Firelight danced off the sculpted flesh of his naked torso.
“Is this necessary?” she blurted.
He froze, looking up at her with an arched eyebrow. “What?”
She motioned in a small circle. “This . . . this chamber. You.” Deliciously, temptingly naked. “Me. Sharing a room together.”
Something in his expression tightened. The gray of his eyes seemed chillier, frozen ash. “We’re married now,” he reminded.
“Yes, but not in the truest sense.”
His gaze drilled into her, hard as iron. “And you want the world to know that? That you’re a wife eschewing her duty? Her responsibility to the marriage bed?”

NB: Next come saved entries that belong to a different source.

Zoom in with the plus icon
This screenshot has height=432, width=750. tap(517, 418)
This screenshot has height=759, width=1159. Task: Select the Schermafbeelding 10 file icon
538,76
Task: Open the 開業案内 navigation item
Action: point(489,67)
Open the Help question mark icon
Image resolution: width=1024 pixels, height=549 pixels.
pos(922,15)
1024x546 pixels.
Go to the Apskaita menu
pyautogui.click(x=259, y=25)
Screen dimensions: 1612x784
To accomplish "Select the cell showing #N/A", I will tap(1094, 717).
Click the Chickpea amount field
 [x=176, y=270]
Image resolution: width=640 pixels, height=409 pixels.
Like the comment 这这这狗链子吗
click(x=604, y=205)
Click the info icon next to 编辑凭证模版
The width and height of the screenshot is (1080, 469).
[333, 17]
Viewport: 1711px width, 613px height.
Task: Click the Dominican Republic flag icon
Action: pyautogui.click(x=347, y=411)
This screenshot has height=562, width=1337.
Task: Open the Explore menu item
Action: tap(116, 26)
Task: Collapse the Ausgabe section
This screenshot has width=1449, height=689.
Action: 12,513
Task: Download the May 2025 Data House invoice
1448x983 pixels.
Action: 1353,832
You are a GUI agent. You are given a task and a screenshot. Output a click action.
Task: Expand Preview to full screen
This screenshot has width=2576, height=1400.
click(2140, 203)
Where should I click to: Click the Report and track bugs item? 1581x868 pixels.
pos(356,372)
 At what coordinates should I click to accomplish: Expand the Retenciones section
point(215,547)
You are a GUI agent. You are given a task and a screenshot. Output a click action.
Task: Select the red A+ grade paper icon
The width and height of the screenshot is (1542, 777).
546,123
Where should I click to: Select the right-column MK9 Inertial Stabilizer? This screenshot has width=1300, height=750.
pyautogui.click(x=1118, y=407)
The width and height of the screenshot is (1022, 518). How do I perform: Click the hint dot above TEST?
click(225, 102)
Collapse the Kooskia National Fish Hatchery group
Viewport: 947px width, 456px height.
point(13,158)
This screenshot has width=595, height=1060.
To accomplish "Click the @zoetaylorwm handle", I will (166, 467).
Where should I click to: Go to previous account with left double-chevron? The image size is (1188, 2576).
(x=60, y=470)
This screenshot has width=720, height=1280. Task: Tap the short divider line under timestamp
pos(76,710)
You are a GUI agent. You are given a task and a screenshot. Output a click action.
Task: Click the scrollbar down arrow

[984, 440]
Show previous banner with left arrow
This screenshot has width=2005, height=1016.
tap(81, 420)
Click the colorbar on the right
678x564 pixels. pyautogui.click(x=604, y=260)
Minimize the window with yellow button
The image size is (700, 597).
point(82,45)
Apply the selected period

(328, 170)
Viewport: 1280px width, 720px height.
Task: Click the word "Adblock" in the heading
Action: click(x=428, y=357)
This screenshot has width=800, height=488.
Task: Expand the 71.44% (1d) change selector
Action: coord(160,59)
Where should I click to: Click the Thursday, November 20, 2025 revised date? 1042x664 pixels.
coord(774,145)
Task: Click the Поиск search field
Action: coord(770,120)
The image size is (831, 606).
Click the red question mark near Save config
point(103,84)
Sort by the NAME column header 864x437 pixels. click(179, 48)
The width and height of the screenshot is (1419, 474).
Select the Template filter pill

The skin of her face grew prickly hot. The merry toasts and well wishes of earlier tonight echoed in her head. The faces of the happy villagers flashed through her mind. “No. I don’t wish for the nature of our marriage to be public. It’s our concern.” Our secret.
“Agreed.” He continued to undress. As if the matter were settled.
“Would you please explain?” she persisted, unable to let the matter drop. Self-preservation forced the words from her. “How would keeping our own rooms alert the world that our marriage is a—” She stopped herself just short of saying a farce. Their union wasn’t a farce. It meant something. Even without consummation, it was real. It mattered to her.
Moistening her lips, she finished, “Spouses often keep separate rooms.”
He sighed deeply, the sound weary. “Life is different here. This isn’t the ton. Where spouses practically lead separates lives. Both the Lord and Lady McKinney have always occupied this bedchamber. It’s tradition. And tradition weighs heavily here.”
“Can you not ever break with tradition?”
He stared at her stonily. “I did marry an Englishwoman. That’s sending a few ancestors tossing in their graves.”
“Well. What’s one more?” She attempted for lightness, but the look in his eyes told her he was quite finished with the discussion.
“Everyone knows I would share my wife’s bed. Unless there were something wrong with her . . . unless our marriage is a contentious union.” He stared at Cleo rather pointedly. “Is that what you prefer everyone conclude?”
She shook her head, shoulders sagging. She had to live here for . . . well, forever. Her siblings, too. She needed Logan’s people to see her as one of them so they’d welcome her siblings with open arms. In short, she needed to win them over and not come across as some shrew who barred her husband from their bed.
But isn’t that what you are?
She shook her head at the insidious little voice, and searched for the memories that had driven her for so long.
“No,” she answered through numb lips. “I don’t want them to think our marriage contentious.”
“Good.” His hands moved to his trousers. She commanded herself to look away, to move. She couldn’t just stand here watching him slack-jawed as he removed the last of his clothing. She already knew he preferred to sleep naked, and in the fire’s glow, she’d see every bare inch of him. That was more than she could bear.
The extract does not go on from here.